↓

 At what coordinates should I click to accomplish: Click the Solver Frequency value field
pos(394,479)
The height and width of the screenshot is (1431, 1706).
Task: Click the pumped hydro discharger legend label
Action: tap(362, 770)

↑

• [What the exercise asks]
Your reply must reproduce all records above exactly.

• [Reply to the exercise]
 At what coordinates should I click to accomplish: Click the Solver Frequency value field
pos(394,479)
The height and width of the screenshot is (1431, 1706).
Task: Click the pumped hydro discharger legend label
Action: tap(362, 770)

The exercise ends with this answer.